Vail Ski Instructor

Vail - PSIA-certified celebrity spokesmodel shows off jacket and the award-winning form that earned her the coveted PSIA jacket

Vail Scenery:

Vail

Karl Kelman skiing Vail:

Karl Kelman skis Powerline Glade at Vail

Vail Ski Trip 2009

Hiker's Commentary

I've skied Vail before; quite a few times, in fact. I've usually had lunch on those days too. What was different about Friday at Vail was the slippers at lunch. Thanks to my client/ski instructor, we got into the exclusive (hoytie toytie) Game Creek Club where you can take off your ski boots and slip into some club-provided slippers. Ahh, the luxury.

Karl Kelman even behaved himself in the midst of all that splendor. Before we went to the club, he was a little worried that the duct tape on his jacket might invoke sneers, or worse yet, jeopardize his lunch, so he wrapped his duct tape encrusted jacket around his skis outside.

A spring blizzard in Denver had shut down commerce on Thursday afternoon and threatened to do so again on Friday, so, taking a cue from Mother Nature, we decided to go with the flow and go skiing instead of going to work. It worked. Besides Karl, two of the worker bees from work came along too; The Instructor and I Can Keep Up. About 3 feet of snow the prior four or five days set things up pretty well. We found a few places that were still untracked, but just about everything was soft. Including the slippers.

The Duel

"certified PSIA instructor"

I'm still waiting for the bump-off between The Instructor and The Hiker after The Instructor threw down the gauntlet with the immortal line during a slope-side discussion of the pinky toe:

"Which of us has spent years as a Certified PSIA Ski Instructor?"

It's a great line - Use it in all disputes, like deciding what toppings to get on a pizza, is it faster to take I-225 or E-470 to the airport, etc.)

Or we could Skiercross.

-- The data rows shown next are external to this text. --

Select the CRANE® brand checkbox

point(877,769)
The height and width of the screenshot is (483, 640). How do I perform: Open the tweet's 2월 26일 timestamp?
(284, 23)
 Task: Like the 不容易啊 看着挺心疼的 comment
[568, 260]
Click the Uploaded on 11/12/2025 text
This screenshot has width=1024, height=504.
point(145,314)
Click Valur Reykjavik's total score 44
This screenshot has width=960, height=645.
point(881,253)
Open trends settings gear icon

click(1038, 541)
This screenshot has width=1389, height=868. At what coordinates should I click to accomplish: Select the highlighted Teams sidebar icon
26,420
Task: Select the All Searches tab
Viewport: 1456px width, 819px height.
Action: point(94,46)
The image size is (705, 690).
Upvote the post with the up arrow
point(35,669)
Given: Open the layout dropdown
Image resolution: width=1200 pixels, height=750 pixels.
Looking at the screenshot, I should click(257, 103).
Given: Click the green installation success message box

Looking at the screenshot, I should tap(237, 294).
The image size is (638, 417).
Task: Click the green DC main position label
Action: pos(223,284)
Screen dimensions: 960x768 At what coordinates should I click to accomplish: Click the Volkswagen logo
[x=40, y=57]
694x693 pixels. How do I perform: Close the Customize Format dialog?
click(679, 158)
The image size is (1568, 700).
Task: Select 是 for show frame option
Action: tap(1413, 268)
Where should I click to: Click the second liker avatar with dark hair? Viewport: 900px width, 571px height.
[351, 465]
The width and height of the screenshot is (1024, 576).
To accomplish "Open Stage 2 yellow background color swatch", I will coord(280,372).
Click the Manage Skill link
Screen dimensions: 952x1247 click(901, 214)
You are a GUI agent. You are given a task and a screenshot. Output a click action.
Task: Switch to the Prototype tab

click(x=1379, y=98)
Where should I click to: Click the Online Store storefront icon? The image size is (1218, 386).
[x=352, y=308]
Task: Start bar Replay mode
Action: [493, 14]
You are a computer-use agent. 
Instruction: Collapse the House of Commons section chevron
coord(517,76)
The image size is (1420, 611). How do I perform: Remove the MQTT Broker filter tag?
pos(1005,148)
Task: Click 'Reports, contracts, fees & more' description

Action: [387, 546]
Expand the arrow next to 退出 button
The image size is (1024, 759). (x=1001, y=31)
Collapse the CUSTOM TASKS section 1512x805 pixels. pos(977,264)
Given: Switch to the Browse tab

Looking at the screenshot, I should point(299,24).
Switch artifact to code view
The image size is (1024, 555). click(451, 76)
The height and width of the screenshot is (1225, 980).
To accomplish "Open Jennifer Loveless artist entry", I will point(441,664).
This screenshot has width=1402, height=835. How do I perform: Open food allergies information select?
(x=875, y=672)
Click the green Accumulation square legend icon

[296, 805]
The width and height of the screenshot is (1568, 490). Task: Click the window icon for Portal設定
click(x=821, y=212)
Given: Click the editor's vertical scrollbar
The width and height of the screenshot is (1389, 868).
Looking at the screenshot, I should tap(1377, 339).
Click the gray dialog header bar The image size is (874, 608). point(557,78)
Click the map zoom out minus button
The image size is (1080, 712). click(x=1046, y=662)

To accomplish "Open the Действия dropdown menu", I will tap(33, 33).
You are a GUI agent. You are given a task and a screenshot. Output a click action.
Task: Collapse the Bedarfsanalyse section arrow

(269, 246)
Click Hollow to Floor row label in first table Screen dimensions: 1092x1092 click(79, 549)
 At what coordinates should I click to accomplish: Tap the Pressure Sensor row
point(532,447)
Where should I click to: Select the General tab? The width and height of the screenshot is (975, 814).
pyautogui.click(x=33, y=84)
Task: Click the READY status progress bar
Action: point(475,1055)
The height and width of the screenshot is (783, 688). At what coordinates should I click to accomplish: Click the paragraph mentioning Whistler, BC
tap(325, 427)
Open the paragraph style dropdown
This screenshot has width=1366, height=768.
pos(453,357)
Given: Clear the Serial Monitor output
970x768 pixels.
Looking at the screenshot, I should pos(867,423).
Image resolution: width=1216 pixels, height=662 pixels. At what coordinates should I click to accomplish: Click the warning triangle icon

I suppose, as the injured party (and certainly, by mentioning the unmentionable P-nky T-e in The Hiker's presence, when the lower digits are not part of The Hiker Method, he is the injured party!), the choice should be Hiker's.

The History of Duelling (sic), J. G. Millingen, M.D. F.R.S, 1841:

Rule #7 The offended party has the choice of arms.

Rule #8: When the offence has been of the a degrading nature, or involves the outward-most digit of the foot, the offended has the right to name both arms and duel.

Personally, I'd favor a Chinese Downhill on Marmot at Loveland, but that's purely for my amusement as a spectator.